UPDATE: I solved this by setting myorigin to $myhostname ("prime.example.com"). Now system mail goes to "[email protected]", which is what I wanted. My app explicitly says it wants to send from "[email protected]", and that works too. I'm not entirely sure this is the proper way of doing things, so I remain open to further suggestions.
I want locally generated mail currently sent via smtp to instead be delivered locally. Right now they go to user@domain instead of user@hostname. I'm using Postfix 2.11 on Ubuntu Server 14.04.
Domain: example.com
Hostname: prime.example.com
/etc/hosts:
127.0.1.1 prime.example.com prime
127.0.0.1 localhost
/etc/postfix/main.cf excerpt:
myhostname = prime.example.com
alias_maps = hash:/etc/aliases
alias_database = hash:/etc/aliases
myorigin = /etc/mailname ("example.com")
mydestination = prime.example.com, localhost.example.com localhost
mynetworks = 127.0.0.0/8 [::ffff:127.0.0.0]/104 [::1]/128
mailbox_size_limit = 0
recipient_delimiter = +
inet_interfaces = 127.0.0.1
inet_protocols = all
MX records for example.com point elsewhere; the server is used to send e-mail, not receive.

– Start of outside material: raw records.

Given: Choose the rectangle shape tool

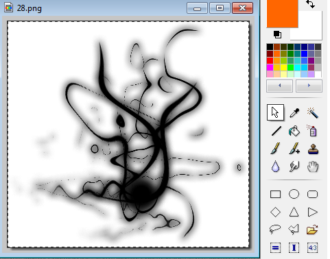Looking at the screenshot, I should pyautogui.click(x=275, y=195).
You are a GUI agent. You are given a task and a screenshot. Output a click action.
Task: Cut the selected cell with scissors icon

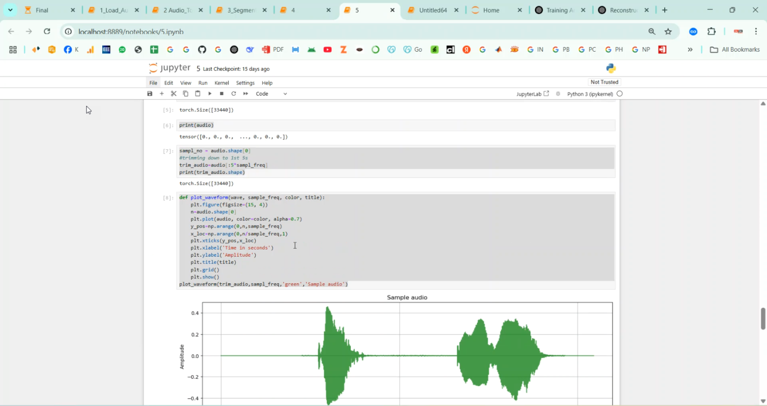click(x=173, y=94)
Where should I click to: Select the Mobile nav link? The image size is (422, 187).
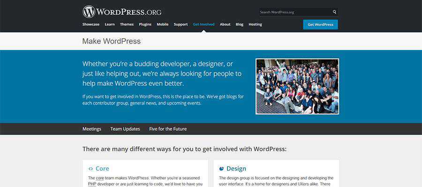pos(163,24)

I can send email locally (showing from: [email protected]) from the command line by:
echo "This is the body of the email" | mail -s "This is the subject line" root
I can also send email via smtp for the domain (showing from: [email protected]) from cli by:
echo "This is the body of the email" | mail -s "This is the subject line" -a "From: [email protected]" <to-address>
However, when a simple cron job runs, mail is being sent via smtp to [email protected], not locally to [email protected] as I want.
I thought mydestination
was supposed to prevent sending mail non-locally, so either I'm mistaken or I have a configuration problem somewhere. Any tips would be much appreciated.